Welch G and Tsai LH examined the mechanisms of DNA damage-mediated neurotoxicity in neurodegenerative diseases, highlighting how impaired DNA repair contributes to neuronal degeneration. They noted that DNA breaks and mutations could influence neuronal diversity and also play a role in the development of age-related neurodegenerative diseases. Their work underscores the significance of genomic location and dysfunctional repair proteins in neuronal health.

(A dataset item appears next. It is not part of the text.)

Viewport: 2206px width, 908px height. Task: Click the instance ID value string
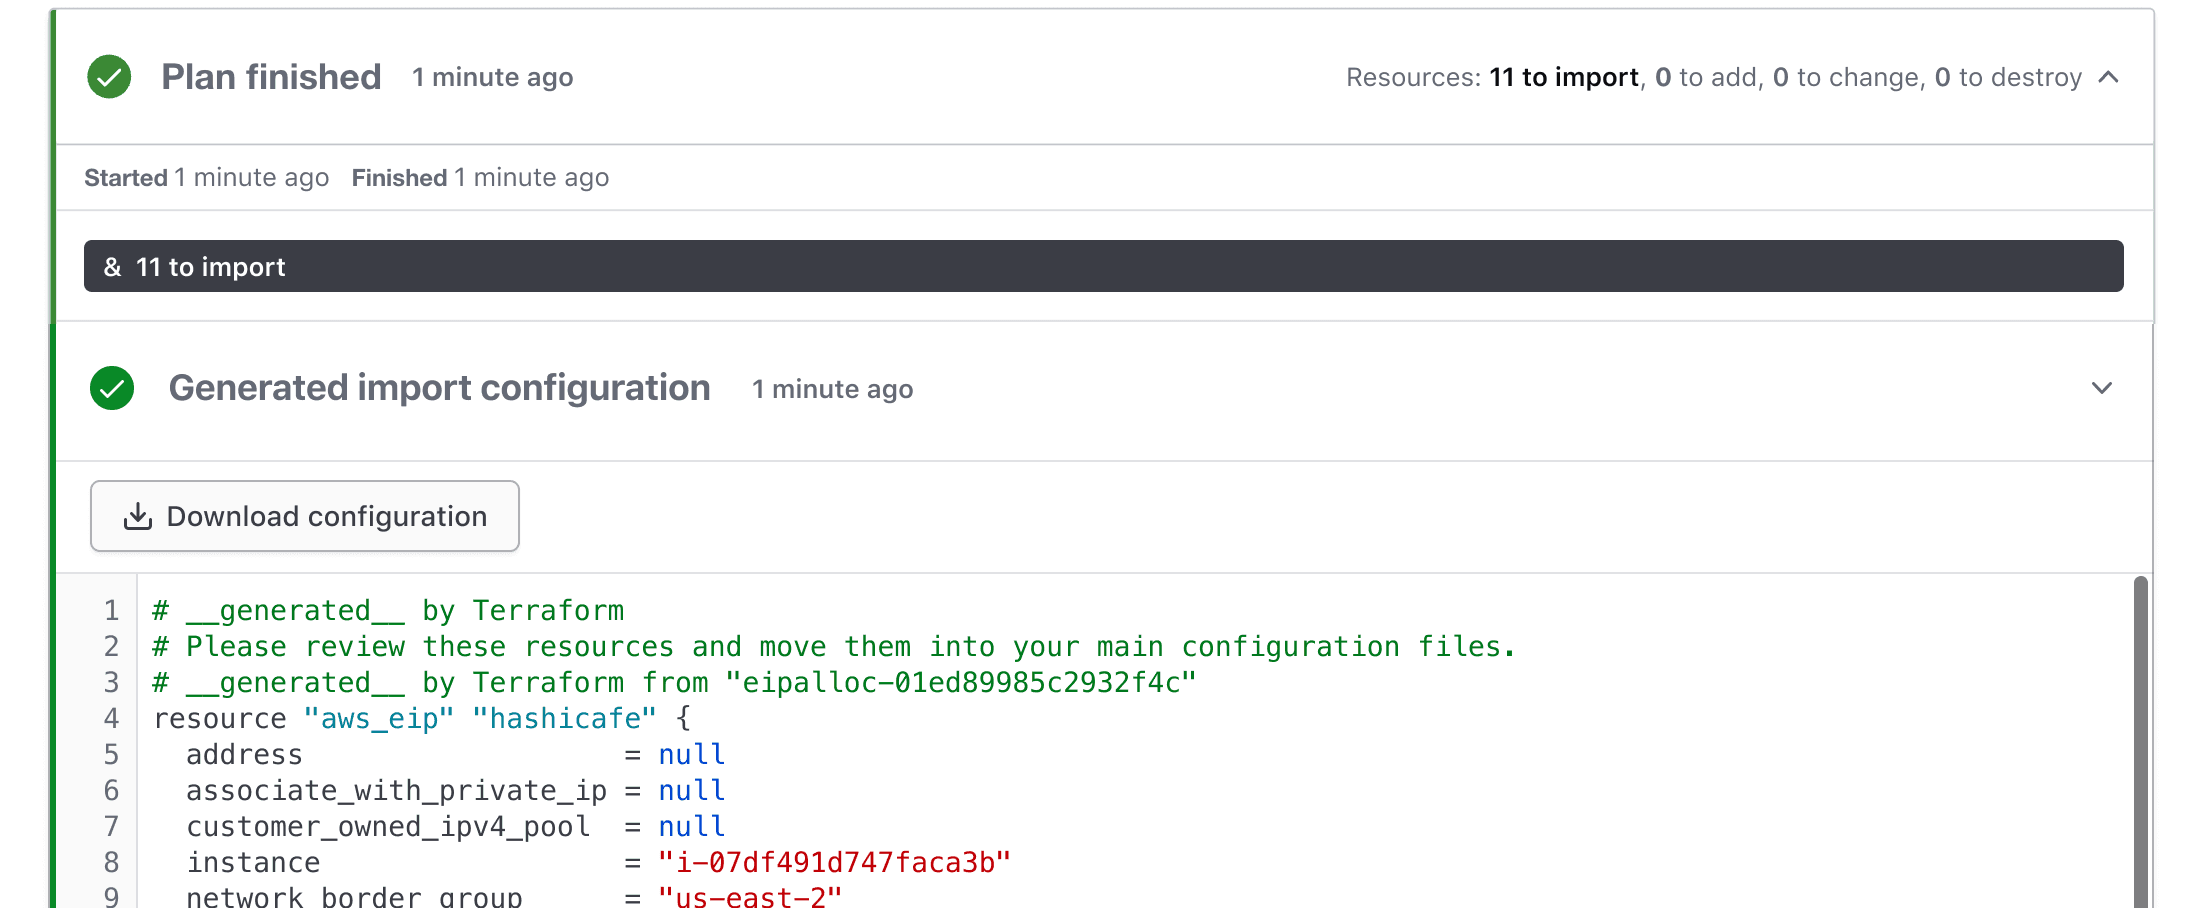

Additionally, they emphasise the role of DNA damage in neuroinflammation, a central feature of neurodegenerative diseases [13].

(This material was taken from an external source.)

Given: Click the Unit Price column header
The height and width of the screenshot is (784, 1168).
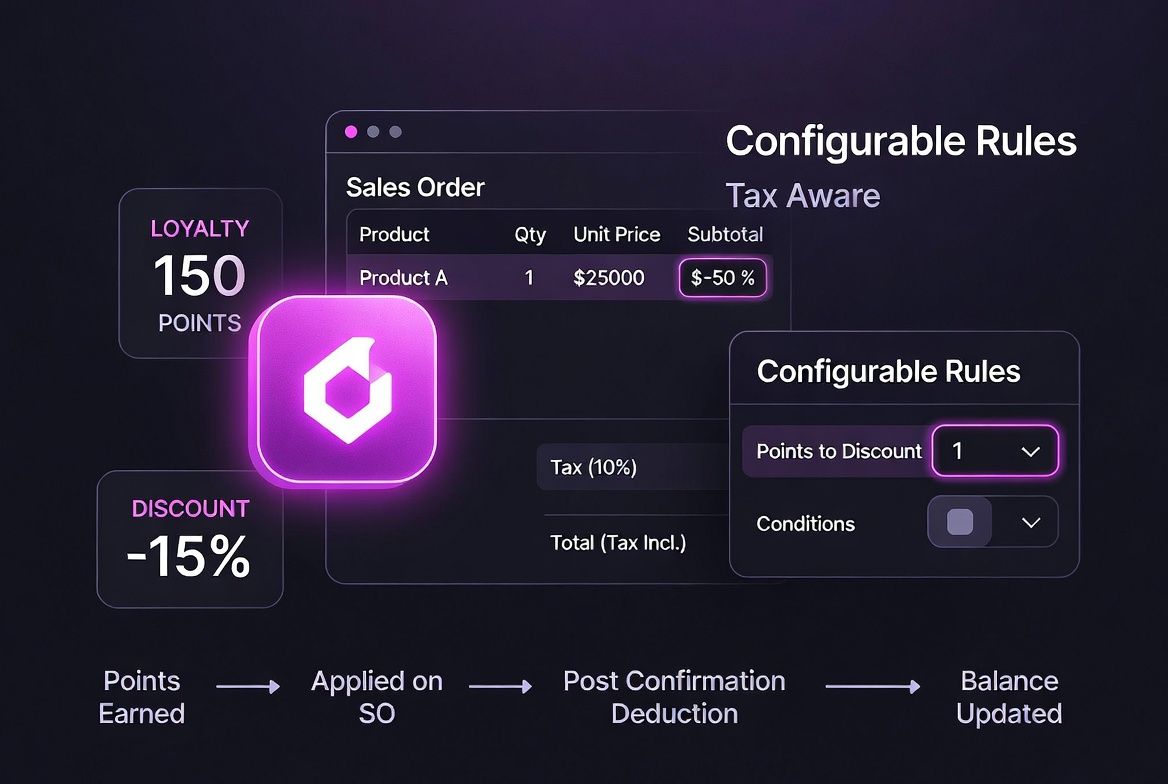Looking at the screenshot, I should 617,234.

Migliore L et al., assessed chromosomal and oxidative DNA damage in peripheral blood leukocytes of patients with untreated PD. The results showed significant increases in spontaneous micronuclei, single-strand breaks and oxidised purine bases in PD patients compared to controls. Fluorescence in-situ hybridisation revealed that the micronuclei in PD patients contained acentric fragments. These findings suggest that chromosomal and oxidative DNA damage is present in the lymphocytes of untreated PD patients [14]. In contrast to present study findings, a study involving 425 participants with and without neurodegenerative diseases found no significant differences in DNA damage, including micronuclei, or other cytotoxicity markers (such as binucleated cells, karyolytic cells, and karyorrhectic cells) between patients and healthy controls [15]. The discrepancy between this study and present study results may be attributed to differences in sample size, methodology, or the specific characteristics of the patient population studied.
Limitation(s)
The study’s limitations include a small sample size, which may affect the generalisability of the findings, and a cross-sectional design, which limits the ability to establish causality or track changes over time. Confounding factors such as age, lifestyle and environmental exposures were not fully controlled, and the diagnosis was based on clinical evaluation without advanced imaging or genetic confirmation. Additionally, methodological variability in sample collection and analysis techniques may have affected the consistency of the results, highlighting the need for further research with larger sample sizes and more standardised protocols.
Conclusion(s)
The frequency of buccal micronuclei is significantly elevated in individuals with PD compared to healthy controls. This supports the potential use of buccal micronucleus analysis as a non invasive biomarker for the early detection and monitoring of PD. The increased occurrence of micronuclei in PD patients could reflect underlying genomic instability and cellular damage, which are characteristic of neurodegenerative diseases like Parkinson’s. Given the accessibility and ease of obtaining buccal cell samples, this biomarker could serve as an important tool in the early diagnosis of PD, enabling timely interventions and improving disease management. However, further studies involving larger and more diverse patient populations are necessary to validate the utility of buccal micronuclei as a reliable diagnostic tool for PD.